(Stored data entries)
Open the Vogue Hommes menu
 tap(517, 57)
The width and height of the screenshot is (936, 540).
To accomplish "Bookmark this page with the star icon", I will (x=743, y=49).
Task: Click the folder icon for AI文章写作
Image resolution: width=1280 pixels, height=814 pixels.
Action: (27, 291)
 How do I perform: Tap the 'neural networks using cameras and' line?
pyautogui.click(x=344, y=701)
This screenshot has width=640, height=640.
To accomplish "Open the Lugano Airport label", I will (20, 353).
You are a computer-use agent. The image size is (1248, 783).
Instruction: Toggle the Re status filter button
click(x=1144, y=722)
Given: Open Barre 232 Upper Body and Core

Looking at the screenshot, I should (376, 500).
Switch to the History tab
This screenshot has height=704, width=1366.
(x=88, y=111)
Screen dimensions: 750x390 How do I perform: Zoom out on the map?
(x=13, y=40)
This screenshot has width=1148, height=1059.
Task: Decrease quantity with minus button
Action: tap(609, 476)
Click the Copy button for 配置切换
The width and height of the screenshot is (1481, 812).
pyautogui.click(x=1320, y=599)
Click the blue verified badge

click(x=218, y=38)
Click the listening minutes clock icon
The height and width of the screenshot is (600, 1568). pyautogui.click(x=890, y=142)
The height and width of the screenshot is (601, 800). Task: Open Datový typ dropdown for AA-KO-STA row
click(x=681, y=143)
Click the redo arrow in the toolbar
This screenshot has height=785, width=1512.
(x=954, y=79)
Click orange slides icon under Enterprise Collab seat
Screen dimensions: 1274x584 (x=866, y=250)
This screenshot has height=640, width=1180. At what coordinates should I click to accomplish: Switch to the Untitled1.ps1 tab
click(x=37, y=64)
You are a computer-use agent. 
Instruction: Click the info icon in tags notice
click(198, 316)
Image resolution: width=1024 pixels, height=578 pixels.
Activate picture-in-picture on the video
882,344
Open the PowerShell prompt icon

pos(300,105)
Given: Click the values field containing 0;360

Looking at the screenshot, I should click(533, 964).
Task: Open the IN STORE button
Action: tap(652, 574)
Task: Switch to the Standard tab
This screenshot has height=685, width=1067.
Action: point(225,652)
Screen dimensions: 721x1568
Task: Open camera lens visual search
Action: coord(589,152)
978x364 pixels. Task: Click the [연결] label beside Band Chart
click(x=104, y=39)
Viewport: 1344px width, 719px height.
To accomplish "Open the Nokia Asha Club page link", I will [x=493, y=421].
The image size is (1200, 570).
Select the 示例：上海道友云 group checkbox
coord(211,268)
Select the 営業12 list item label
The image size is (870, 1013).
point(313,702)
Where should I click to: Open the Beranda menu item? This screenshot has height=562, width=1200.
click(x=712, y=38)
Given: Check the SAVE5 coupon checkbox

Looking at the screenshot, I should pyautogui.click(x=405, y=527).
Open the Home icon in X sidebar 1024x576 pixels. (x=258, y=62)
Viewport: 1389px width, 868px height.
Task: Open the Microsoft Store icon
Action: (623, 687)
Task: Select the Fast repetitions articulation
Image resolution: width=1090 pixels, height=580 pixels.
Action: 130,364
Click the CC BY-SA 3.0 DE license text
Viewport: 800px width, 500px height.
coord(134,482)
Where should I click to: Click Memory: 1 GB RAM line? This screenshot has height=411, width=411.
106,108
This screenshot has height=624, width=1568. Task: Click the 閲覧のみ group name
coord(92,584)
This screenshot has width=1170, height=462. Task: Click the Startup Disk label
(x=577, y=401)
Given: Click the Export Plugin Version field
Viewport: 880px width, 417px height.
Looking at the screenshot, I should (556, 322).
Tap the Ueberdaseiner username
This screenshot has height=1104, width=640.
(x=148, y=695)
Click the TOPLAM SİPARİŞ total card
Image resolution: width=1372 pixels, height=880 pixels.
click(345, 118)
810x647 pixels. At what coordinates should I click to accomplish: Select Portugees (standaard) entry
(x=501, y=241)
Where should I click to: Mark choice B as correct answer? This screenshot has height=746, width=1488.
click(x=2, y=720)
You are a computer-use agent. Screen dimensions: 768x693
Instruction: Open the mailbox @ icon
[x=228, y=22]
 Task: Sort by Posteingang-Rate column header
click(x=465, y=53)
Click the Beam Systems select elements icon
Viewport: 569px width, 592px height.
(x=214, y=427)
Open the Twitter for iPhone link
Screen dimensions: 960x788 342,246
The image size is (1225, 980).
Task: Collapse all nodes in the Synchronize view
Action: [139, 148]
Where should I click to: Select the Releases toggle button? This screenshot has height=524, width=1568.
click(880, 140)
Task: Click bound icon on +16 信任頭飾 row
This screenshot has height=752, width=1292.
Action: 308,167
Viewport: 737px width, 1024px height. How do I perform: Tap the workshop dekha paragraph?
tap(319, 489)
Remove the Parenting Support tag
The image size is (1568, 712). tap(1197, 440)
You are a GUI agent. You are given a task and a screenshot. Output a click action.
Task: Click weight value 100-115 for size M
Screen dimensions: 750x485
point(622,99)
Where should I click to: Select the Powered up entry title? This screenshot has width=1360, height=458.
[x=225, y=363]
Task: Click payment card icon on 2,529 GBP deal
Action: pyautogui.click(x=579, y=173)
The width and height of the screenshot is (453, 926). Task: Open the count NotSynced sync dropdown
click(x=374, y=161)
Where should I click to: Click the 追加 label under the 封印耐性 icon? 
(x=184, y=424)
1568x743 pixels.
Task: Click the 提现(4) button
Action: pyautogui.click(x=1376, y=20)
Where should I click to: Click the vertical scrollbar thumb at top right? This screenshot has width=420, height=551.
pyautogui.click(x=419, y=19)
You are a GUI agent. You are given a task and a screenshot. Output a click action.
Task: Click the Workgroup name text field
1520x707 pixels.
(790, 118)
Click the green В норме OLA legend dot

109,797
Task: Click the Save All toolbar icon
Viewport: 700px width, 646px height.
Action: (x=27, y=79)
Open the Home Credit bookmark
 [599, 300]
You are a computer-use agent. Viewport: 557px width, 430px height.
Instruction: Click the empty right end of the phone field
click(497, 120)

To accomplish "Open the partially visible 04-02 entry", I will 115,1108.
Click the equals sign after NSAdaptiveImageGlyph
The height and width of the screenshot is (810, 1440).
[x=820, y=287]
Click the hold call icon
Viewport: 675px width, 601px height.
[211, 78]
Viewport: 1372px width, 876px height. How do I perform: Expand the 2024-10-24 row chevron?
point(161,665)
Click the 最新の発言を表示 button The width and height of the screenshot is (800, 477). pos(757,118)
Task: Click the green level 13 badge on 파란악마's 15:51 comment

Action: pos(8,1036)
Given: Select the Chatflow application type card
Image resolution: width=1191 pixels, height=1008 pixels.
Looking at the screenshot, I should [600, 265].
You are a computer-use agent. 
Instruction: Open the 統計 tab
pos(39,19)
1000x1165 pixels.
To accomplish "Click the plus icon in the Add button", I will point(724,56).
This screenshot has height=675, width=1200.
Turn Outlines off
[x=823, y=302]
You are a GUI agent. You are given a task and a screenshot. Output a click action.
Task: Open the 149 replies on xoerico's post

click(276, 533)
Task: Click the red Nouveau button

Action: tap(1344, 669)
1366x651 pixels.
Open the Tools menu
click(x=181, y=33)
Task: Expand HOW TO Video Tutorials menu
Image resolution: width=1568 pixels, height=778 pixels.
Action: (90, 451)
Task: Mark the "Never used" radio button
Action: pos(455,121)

• Work to be completed:
Using the data above, print every record exactly as shown.

• Solution below:
Open the Vogue Hommes menu
 tap(517, 57)
The width and height of the screenshot is (936, 540).
To accomplish "Bookmark this page with the star icon", I will (x=743, y=49).
Task: Click the folder icon for AI文章写作
Image resolution: width=1280 pixels, height=814 pixels.
Action: (27, 291)
 How do I perform: Tap the 'neural networks using cameras and' line?
pyautogui.click(x=344, y=701)
This screenshot has width=640, height=640.
To accomplish "Open the Lugano Airport label", I will (20, 353).
You are a computer-use agent. The image size is (1248, 783).
Instruction: Toggle the Re status filter button
click(x=1144, y=722)
Given: Open Barre 232 Upper Body and Core

Looking at the screenshot, I should (376, 500).
Switch to the History tab
This screenshot has height=704, width=1366.
(x=88, y=111)
Screen dimensions: 750x390 How do I perform: Zoom out on the map?
(x=13, y=40)
This screenshot has width=1148, height=1059.
Task: Decrease quantity with minus button
Action: tap(609, 476)
Click the Copy button for 配置切换
The width and height of the screenshot is (1481, 812).
pyautogui.click(x=1320, y=599)
Click the blue verified badge

click(x=218, y=38)
Click the listening minutes clock icon
The height and width of the screenshot is (600, 1568). pyautogui.click(x=890, y=142)
The height and width of the screenshot is (601, 800). Task: Open Datový typ dropdown for AA-KO-STA row
click(x=681, y=143)
Click the redo arrow in the toolbar
This screenshot has height=785, width=1512.
(x=954, y=79)
Click orange slides icon under Enterprise Collab seat
Screen dimensions: 1274x584 (x=866, y=250)
This screenshot has height=640, width=1180. At what coordinates should I click to accomplish: Switch to the Untitled1.ps1 tab
click(x=37, y=64)
You are a computer-use agent. 
Instruction: Click the info icon in tags notice
click(198, 316)
Image resolution: width=1024 pixels, height=578 pixels.
Activate picture-in-picture on the video
882,344
Open the PowerShell prompt icon

pos(300,105)
Given: Click the values field containing 0;360

Looking at the screenshot, I should click(533, 964).
Task: Open the IN STORE button
Action: tap(652, 574)
Task: Switch to the Standard tab
This screenshot has height=685, width=1067.
Action: point(225,652)
Screen dimensions: 721x1568
Task: Open camera lens visual search
Action: coord(589,152)
978x364 pixels. Task: Click the [연결] label beside Band Chart
click(x=104, y=39)
Viewport: 1344px width, 719px height.
To accomplish "Open the Nokia Asha Club page link", I will [x=493, y=421].
The image size is (1200, 570).
Select the 示例：上海道友云 group checkbox
coord(211,268)
Select the 営業12 list item label
The image size is (870, 1013).
point(313,702)
Where should I click to: Open the Beranda menu item? This screenshot has height=562, width=1200.
click(x=712, y=38)
Given: Check the SAVE5 coupon checkbox

Looking at the screenshot, I should pyautogui.click(x=405, y=527).
Open the Home icon in X sidebar 1024x576 pixels. (x=258, y=62)
Viewport: 1389px width, 868px height.
Task: Open the Microsoft Store icon
Action: (623, 687)
Task: Select the Fast repetitions articulation
Image resolution: width=1090 pixels, height=580 pixels.
Action: 130,364
Click the CC BY-SA 3.0 DE license text
Viewport: 800px width, 500px height.
coord(134,482)
Where should I click to: Click Memory: 1 GB RAM line? This screenshot has height=411, width=411.
106,108
This screenshot has height=624, width=1568. Task: Click the 閲覧のみ group name
coord(92,584)
This screenshot has width=1170, height=462. Task: Click the Startup Disk label
(x=577, y=401)
Given: Click the Export Plugin Version field
Viewport: 880px width, 417px height.
Looking at the screenshot, I should (556, 322).
Tap the Ueberdaseiner username
This screenshot has height=1104, width=640.
(x=148, y=695)
Click the TOPLAM SİPARİŞ total card
Image resolution: width=1372 pixels, height=880 pixels.
click(345, 118)
810x647 pixels. At what coordinates should I click to accomplish: Select Portugees (standaard) entry
(x=501, y=241)
Where should I click to: Mark choice B as correct answer? This screenshot has height=746, width=1488.
click(x=2, y=720)
You are a computer-use agent. Screen dimensions: 768x693
Instruction: Open the mailbox @ icon
[x=228, y=22]
 Task: Sort by Posteingang-Rate column header
click(x=465, y=53)
Click the Beam Systems select elements icon
Viewport: 569px width, 592px height.
(x=214, y=427)
Open the Twitter for iPhone link
Screen dimensions: 960x788 342,246
The image size is (1225, 980).
Task: Collapse all nodes in the Synchronize view
Action: [139, 148]
Where should I click to: Select the Releases toggle button? This screenshot has height=524, width=1568.
click(880, 140)
Task: Click bound icon on +16 信任頭飾 row
This screenshot has height=752, width=1292.
Action: 308,167
Viewport: 737px width, 1024px height. How do I perform: Tap the workshop dekha paragraph?
tap(319, 489)
Remove the Parenting Support tag
The image size is (1568, 712). tap(1197, 440)
You are a GUI agent. You are given a task and a screenshot. Output a click action.
Task: Click weight value 100-115 for size M
Screen dimensions: 750x485
point(622,99)
Where should I click to: Select the Powered up entry title? This screenshot has width=1360, height=458.
[x=225, y=363]
Task: Click payment card icon on 2,529 GBP deal
Action: pyautogui.click(x=579, y=173)
The width and height of the screenshot is (453, 926). Task: Open the count NotSynced sync dropdown
click(x=374, y=161)
Where should I click to: Click the 追加 label under the 封印耐性 icon? 
(x=184, y=424)
1568x743 pixels.
Task: Click the 提现(4) button
Action: pyautogui.click(x=1376, y=20)
Where should I click to: Click the vertical scrollbar thumb at top right? This screenshot has width=420, height=551.
pyautogui.click(x=419, y=19)
You are a GUI agent. You are given a task and a screenshot. Output a click action.
Task: Click the Workgroup name text field
1520x707 pixels.
(790, 118)
Click the green В норме OLA legend dot

109,797
Task: Click the Save All toolbar icon
Viewport: 700px width, 646px height.
Action: (x=27, y=79)
Open the Home Credit bookmark
 [599, 300]
You are a computer-use agent. Viewport: 557px width, 430px height.
Instruction: Click the empty right end of the phone field
click(497, 120)

To accomplish "Open the partially visible 04-02 entry", I will 115,1108.
Click the equals sign after NSAdaptiveImageGlyph
The height and width of the screenshot is (810, 1440).
[x=820, y=287]
Click the hold call icon
Viewport: 675px width, 601px height.
[211, 78]
Viewport: 1372px width, 876px height. How do I perform: Expand the 2024-10-24 row chevron?
point(161,665)
Click the 最新の発言を表示 button The width and height of the screenshot is (800, 477). pos(757,118)
Task: Click the green level 13 badge on 파란악마's 15:51 comment

Action: pos(8,1036)
Given: Select the Chatflow application type card
Image resolution: width=1191 pixels, height=1008 pixels.
Looking at the screenshot, I should [600, 265].
You are a computer-use agent. 
Instruction: Open the 統計 tab
pos(39,19)
1000x1165 pixels.
To accomplish "Click the plus icon in the Add button", I will point(724,56).
This screenshot has height=675, width=1200.
Turn Outlines off
[x=823, y=302]
You are a GUI agent. You are given a task and a screenshot. Output a click action.
Task: Open the 149 replies on xoerico's post

click(276, 533)
Task: Click the red Nouveau button

Action: tap(1344, 669)
1366x651 pixels.
Open the Tools menu
click(x=181, y=33)
Task: Expand HOW TO Video Tutorials menu
Image resolution: width=1568 pixels, height=778 pixels.
Action: (90, 451)
Task: Mark the "Never used" radio button
Action: pos(455,121)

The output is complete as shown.